2. A arguida apresentou um volume de negócios de € 5.045.290.752,00, reportado ao ano relevante nos presentes autos.
3. A Guarda Nacional Republicana (GNR) participou à ACT que, no dia 09/08/2023 foi-lhe solicitado que se deslocasse ao local de trabalho da arguida sito no ..., Rua..., onde foi aferido que a trabalhadora AA, a prestar ali atividade laboral, não teve autorização para entrar no local de trabalho.
4. Na sequência da participação referida no ponto anterior, em 11/08/2023, a ACT realizou visita inspetiva ao local de trabalho e loja da arguida, melhor identificado nos autos.
5. A arguida mantinha ao seu serviço a trabalhadora AA.
6. A trabalhadora efetuou um pedido de horário flexível por carta de 18/05/2022, com fundamento no facto de ter filhos menores de 12 anos a cargo, no qual solicita que o descanso semanal ocorra aos sábados, domingos e feriados, em que se disponibiliza para exercer a sua atividade, como tem vindo a desempenhar, em qualquer secção do hipermercado, conforme doc. junto a fls. 6 e seguintes, o qual se dá por reproduzido.

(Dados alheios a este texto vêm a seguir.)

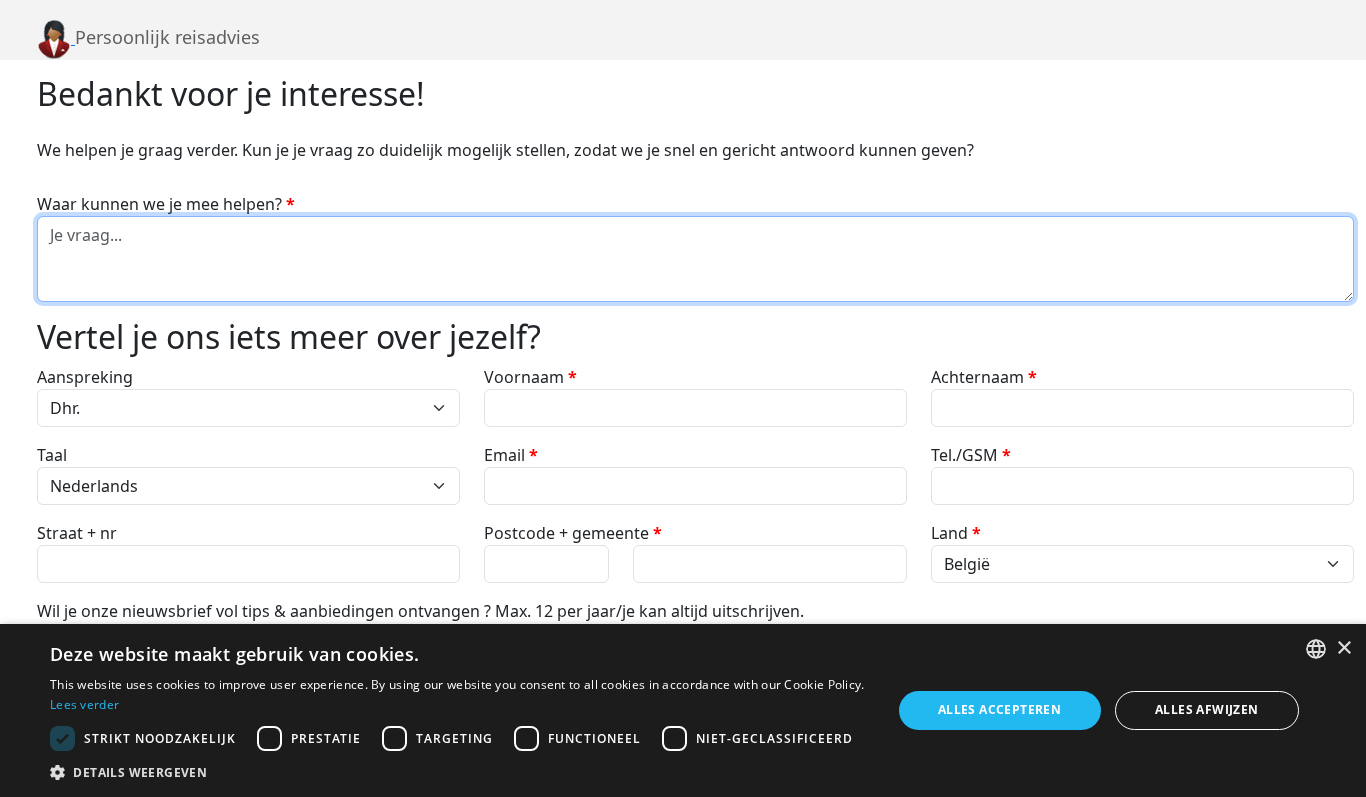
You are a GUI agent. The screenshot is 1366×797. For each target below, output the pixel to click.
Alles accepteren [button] (999, 709)
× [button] (1343, 648)
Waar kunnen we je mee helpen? (166, 204)
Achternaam (984, 377)
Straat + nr (77, 533)
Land (956, 533)
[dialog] (683, 710)
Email (511, 455)
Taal (52, 455)
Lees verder (84, 704)
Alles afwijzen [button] (1207, 709)
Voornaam (530, 377)
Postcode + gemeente (573, 533)
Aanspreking (85, 377)
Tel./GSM (971, 455)
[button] (458, 772)
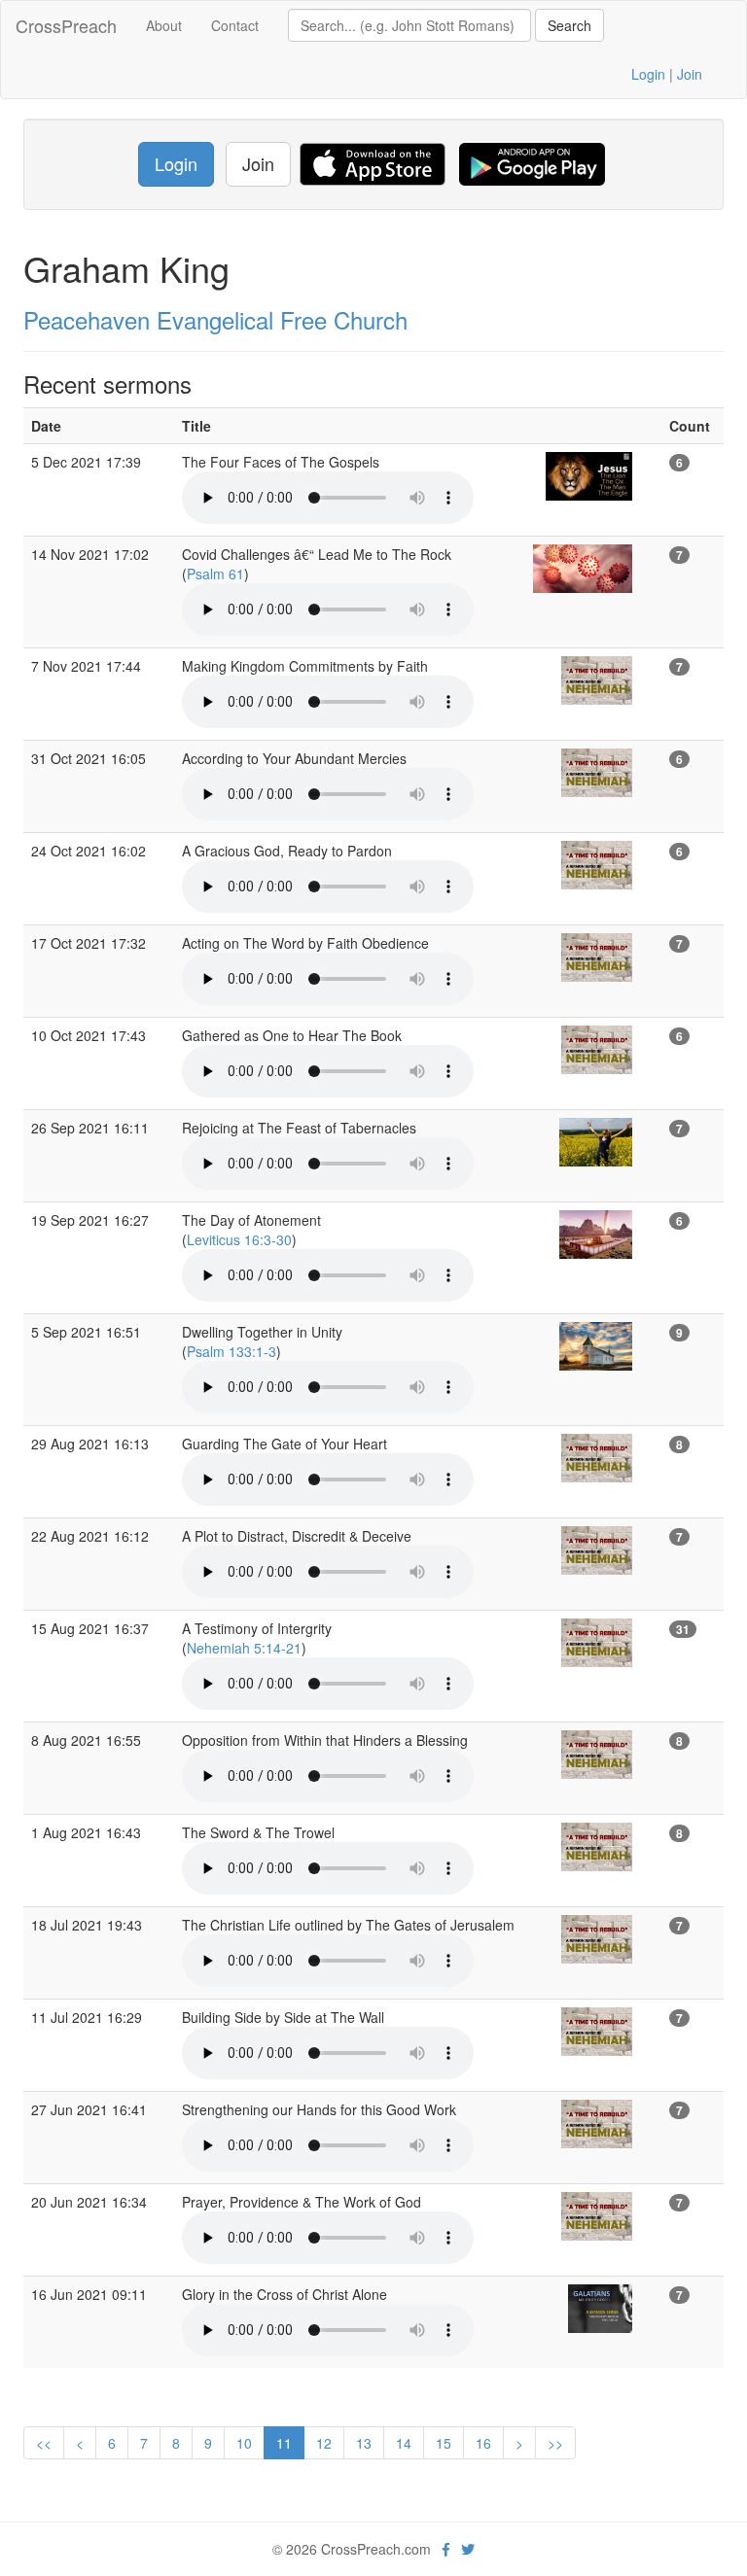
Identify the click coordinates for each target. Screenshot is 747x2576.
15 (443, 2443)
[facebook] (446, 2549)
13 (364, 2443)
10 (244, 2443)
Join (689, 74)
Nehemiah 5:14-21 (244, 1647)
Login (648, 74)
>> (555, 2443)
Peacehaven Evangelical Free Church (215, 319)
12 (324, 2443)
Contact (235, 25)
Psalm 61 (215, 573)
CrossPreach (66, 25)
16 (483, 2443)
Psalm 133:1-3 (231, 1351)
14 (403, 2443)
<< (44, 2443)
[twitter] (468, 2549)
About (164, 25)
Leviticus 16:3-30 (239, 1239)
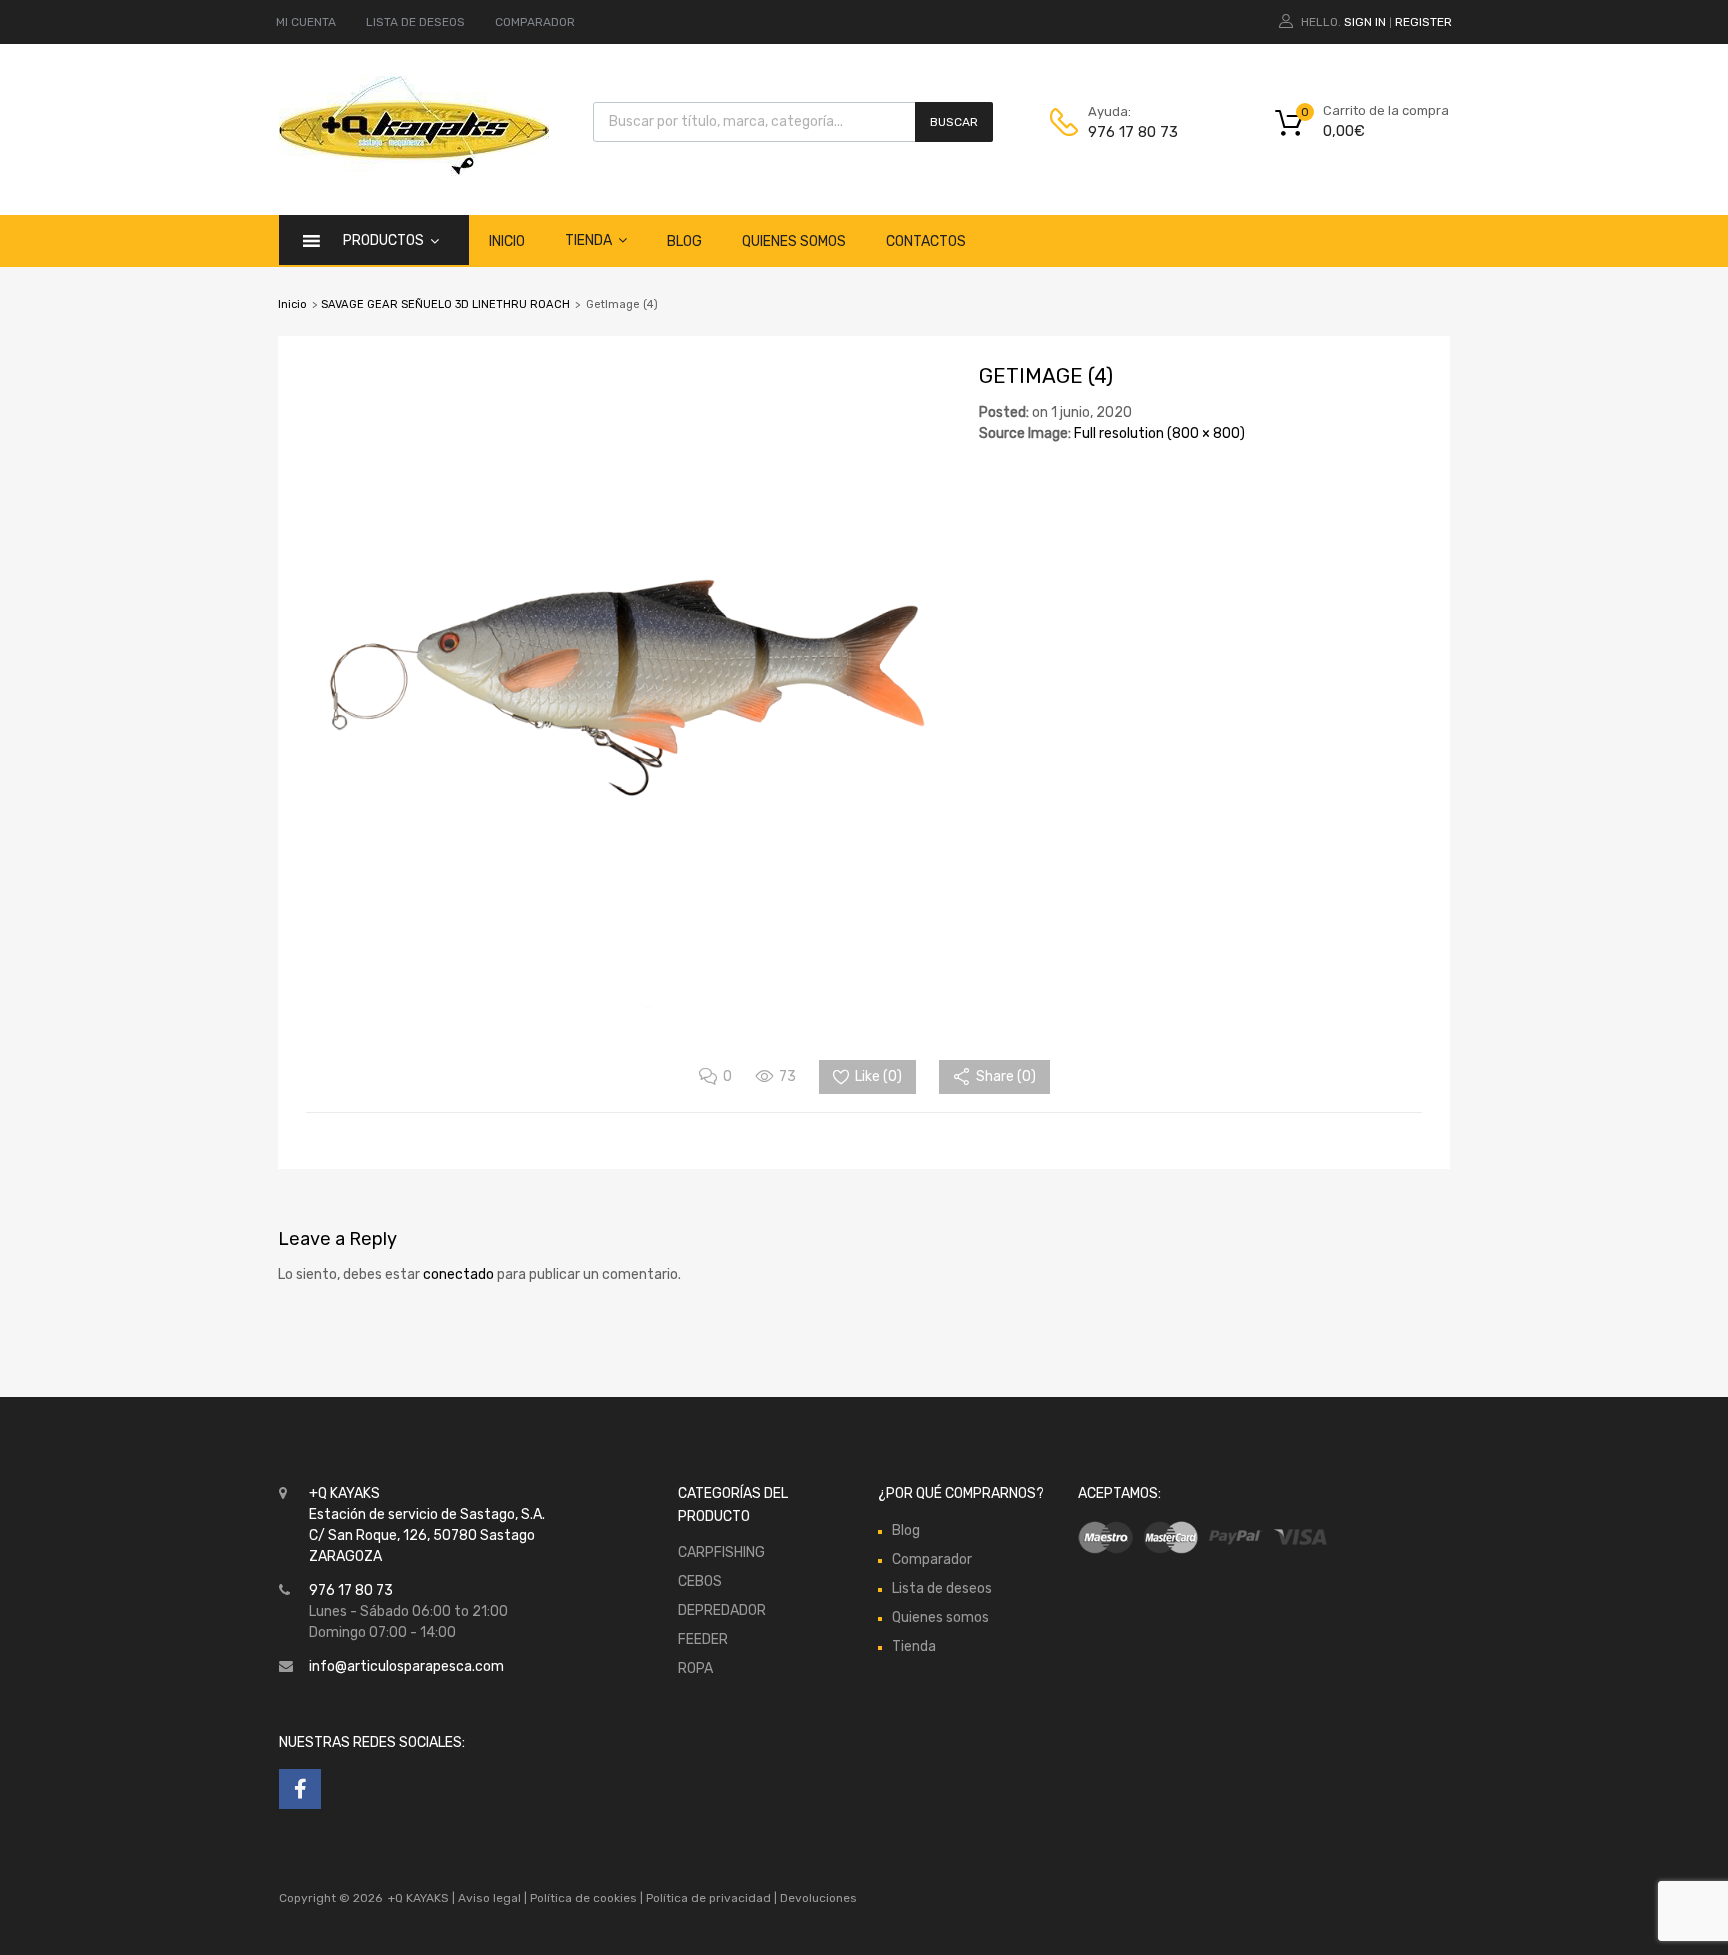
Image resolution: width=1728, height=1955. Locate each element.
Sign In (1365, 22)
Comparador (932, 1559)
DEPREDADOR (722, 1610)
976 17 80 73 (1133, 132)
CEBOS (700, 1581)
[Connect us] (300, 1789)
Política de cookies (583, 1898)
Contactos (926, 241)
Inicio (507, 241)
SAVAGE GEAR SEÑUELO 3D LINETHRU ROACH (445, 304)
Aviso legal (489, 1898)
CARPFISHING (721, 1552)
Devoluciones (817, 1898)
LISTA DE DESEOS (415, 22)
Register (1423, 22)
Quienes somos (794, 241)
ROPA (695, 1668)
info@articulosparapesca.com (406, 1666)
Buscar (954, 122)
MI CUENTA (306, 22)
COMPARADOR (535, 22)
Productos (383, 240)
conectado (458, 1274)
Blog (684, 241)
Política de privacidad (710, 1898)
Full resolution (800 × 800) (1159, 433)
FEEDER (703, 1639)
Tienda (588, 240)
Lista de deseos (942, 1588)
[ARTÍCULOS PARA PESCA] (414, 171)
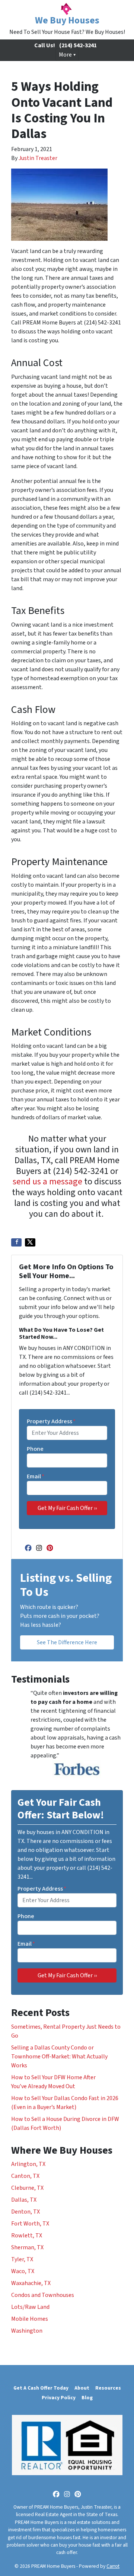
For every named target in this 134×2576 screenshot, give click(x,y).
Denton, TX (25, 2212)
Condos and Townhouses (42, 2295)
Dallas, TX (23, 2200)
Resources (108, 2387)
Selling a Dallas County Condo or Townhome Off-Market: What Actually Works (59, 2057)
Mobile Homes (29, 2319)
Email (35, 1476)
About (81, 2387)
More (65, 55)
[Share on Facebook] (16, 1242)
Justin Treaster (38, 158)
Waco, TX (22, 2271)
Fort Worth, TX (30, 2224)
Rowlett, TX (26, 2235)
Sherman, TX (27, 2247)
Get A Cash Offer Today (40, 2387)
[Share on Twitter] (30, 1242)
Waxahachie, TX (31, 2283)
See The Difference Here (67, 1642)
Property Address (51, 1421)
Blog (87, 2397)
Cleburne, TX (27, 2188)
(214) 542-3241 (78, 45)
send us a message (47, 1181)
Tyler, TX (22, 2259)
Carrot (112, 2566)
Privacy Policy (59, 2397)
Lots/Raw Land (30, 2307)
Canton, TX (25, 2176)
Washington (26, 2331)
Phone (35, 1449)
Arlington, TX (28, 2164)
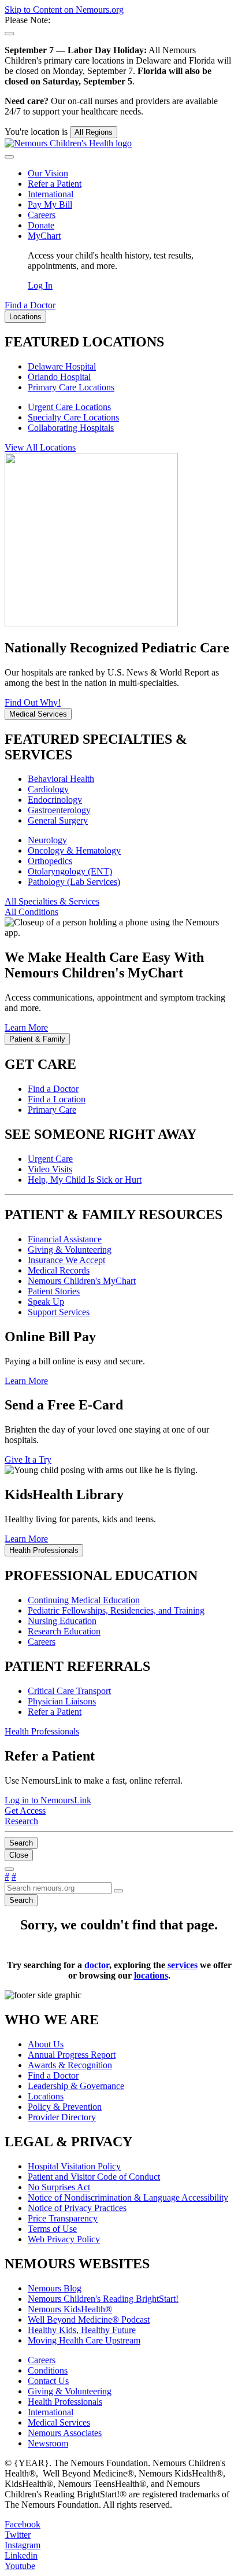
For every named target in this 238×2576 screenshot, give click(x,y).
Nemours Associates (65, 2433)
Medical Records (59, 1270)
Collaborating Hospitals (71, 428)
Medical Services (59, 2422)
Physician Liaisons (62, 1701)
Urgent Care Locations (69, 407)
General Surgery (58, 820)
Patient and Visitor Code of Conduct (94, 2177)
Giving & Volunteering (69, 1249)
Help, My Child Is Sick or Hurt (85, 1179)
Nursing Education (62, 1621)
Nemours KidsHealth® (70, 2309)
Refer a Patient (54, 184)
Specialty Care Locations (73, 417)
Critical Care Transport (69, 1691)
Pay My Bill (50, 204)
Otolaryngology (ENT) (70, 871)
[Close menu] (9, 156)
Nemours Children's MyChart (82, 1281)
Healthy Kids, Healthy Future (82, 2330)
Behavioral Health (61, 779)
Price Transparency (63, 2218)
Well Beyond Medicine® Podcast (89, 2319)
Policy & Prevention (65, 2107)
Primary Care (52, 1109)
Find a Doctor (53, 1089)
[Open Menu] (9, 1869)
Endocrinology (55, 799)
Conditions (48, 2370)
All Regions (94, 132)
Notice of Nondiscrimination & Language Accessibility (128, 2197)
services (183, 1965)
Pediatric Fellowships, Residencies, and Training (116, 1610)
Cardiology (48, 789)
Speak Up (46, 1302)
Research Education (64, 1631)
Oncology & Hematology (74, 850)
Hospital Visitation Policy (74, 2166)
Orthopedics (50, 861)
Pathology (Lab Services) (74, 882)
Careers (41, 215)
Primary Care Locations (71, 387)
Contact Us (48, 2381)
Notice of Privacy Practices (77, 2208)
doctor (96, 1965)
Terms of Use (52, 2229)
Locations (46, 2096)
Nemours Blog (54, 2288)
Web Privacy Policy (64, 2239)
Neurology (47, 840)
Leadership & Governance (76, 2086)
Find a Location (56, 1099)
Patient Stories (54, 1291)
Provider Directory (62, 2117)
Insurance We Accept (66, 1260)
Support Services (59, 1312)
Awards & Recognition (70, 2065)
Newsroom (48, 2443)
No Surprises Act (59, 2187)
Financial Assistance (65, 1239)
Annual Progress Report (72, 2055)
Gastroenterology (59, 810)
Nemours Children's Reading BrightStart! (103, 2299)
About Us (46, 2044)
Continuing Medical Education (84, 1600)
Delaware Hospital (62, 366)
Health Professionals (65, 2402)
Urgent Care (50, 1159)
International (50, 194)
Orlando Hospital (59, 377)
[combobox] (58, 1888)
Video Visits (50, 1169)
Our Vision (48, 173)
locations (151, 1975)
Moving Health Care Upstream (84, 2340)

7. Em 01/06/2022, a entidade empregadora comunicou à trabalhadora a sua intenção de recusar o seu pedido, conforme doc. junto a fls. 7 verso e seguintes, o qual se dá por reproduzido.
8. Em 05/06/2023 a CITE recebeu, via correio eletrónico da EE e aqui recorrente, pedido de emissão de parecer prévio à recusa de prestação de trabalho em regime de horário flexível solicitada pela trabalhadora AA, com a categoria profissional de Operadora naquela entidade, conforme doc. junto a fls. 7 verso e seguintes, o qual se dá por reproduzido.
9. Em 05/07/2023 a CITE emitiu parecer desfavorável à recusa da entidade empregadora relativamente ao pedido de trabalho em regime de horário flexível solicitado pela trabalhadora AA, conforme doc. junto a fls. 7 verso e seguintes, o qual se dá por reproduzido.
10. Em 25/08/2023, a entidade empregadora, aqui recorrente, apresentou em juízo o procedimento cautelar comum contra a mesma e supra identificada trabalhadora, que correu termos sob o n.º 6159/23.1T8ALM no J1 deste Tribunal de Trabalho de Almada, o qual foi julgado improcedente por decisão de 15/03/2024, decisão que transitou em julgado a 05/04/2024, conforme certidão junta em audiência de julgamento, o qual se dá por reproduzido.
11. A loja é assegurada por 28 trabalhadores, 22 do género masculino e seis do género feminino segundo o mapa de horário de trabalho afixado na loja, conforme doc. junto a fls. 19, o qual se dá por reproduzido.
12. A arguida não respeitou o parecer da CITE emitido em 05/07/2023, mantendo a recusa do pedido de horário flexível da trabalhadora, previamente à interposição de ação judicial e à existência de decisão judicial que reconheça a existência de motivo justificativo.
13. Ao desrespeitar o parecer da CITE, em relação ao pedido de horário flexível por parte de trabalhadora com responsabilidades familiares, a arguida atuou sem o cuidado a que segundo as circunstâncias estava obrigada e de que era capaz, bem sabendo que a sua conduta era punida nos termos da lei.1 Alterado conforme decisão infra.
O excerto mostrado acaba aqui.